The night before the party, I made a last-minute stop to the Northwest Christian Schools thrift store to buy more plates and bowls. A bonus: I found a bust of a dreamy-eyed boy in a ruffled shirt. This bust joins the color bust already guarding my office computer. I like the idea of two heads for winter. Isn’t January named for two-headed Janus, who looks toward past and the future? 
Hey, who's that Thrippie
shrugged into her neck gator?
I hereby proclaim the message of two.  I might get a new cat, for a total of two. I might not always live by myself. There could be two.

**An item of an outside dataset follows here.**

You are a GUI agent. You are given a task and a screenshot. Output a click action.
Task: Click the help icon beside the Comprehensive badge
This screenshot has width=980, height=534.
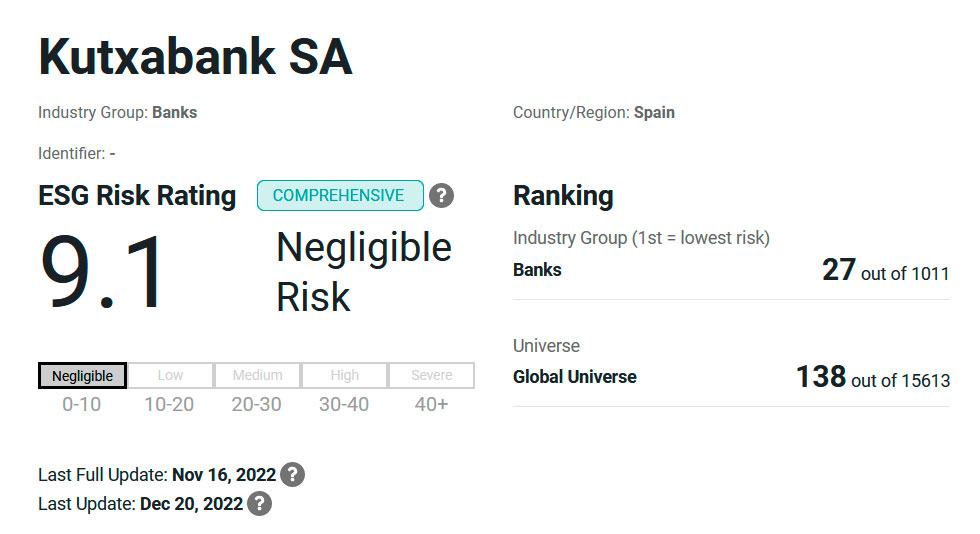[441, 196]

The dishes I bought at Northwest Christian thrift (including a Rapunzel Barbie heart-shaped bowl!) will fill out my Party Box. Brunch for 10? No problem, now that I have a Party Box.
When I taught in Moldova a few years ago, I marveled that all of the women I knew had been minted from the same Hospitality Machine. Everyone had multiple sets of dishes, an armory of glassware and cutlery. Most houses and even apartments had a “casa mare,” a big room full of hulking cabinets and rugs that was used for entertaining.
When I attended my first wedding party in Moldova, I realized that that’s where the dishes come from. People brought the bride stacks of gilt-rimmed plates wrapped in cellophane. Pillows, blankets, table linens were all part of the dowry (the bed linens needed, of course, in case the elements are too strong, or one’s dinner guests too immobilized to face the night).
Looks like I’m making my own dowry. I’m a big girl now….
So long as the thrift stores stay open, I think I’ve got this one.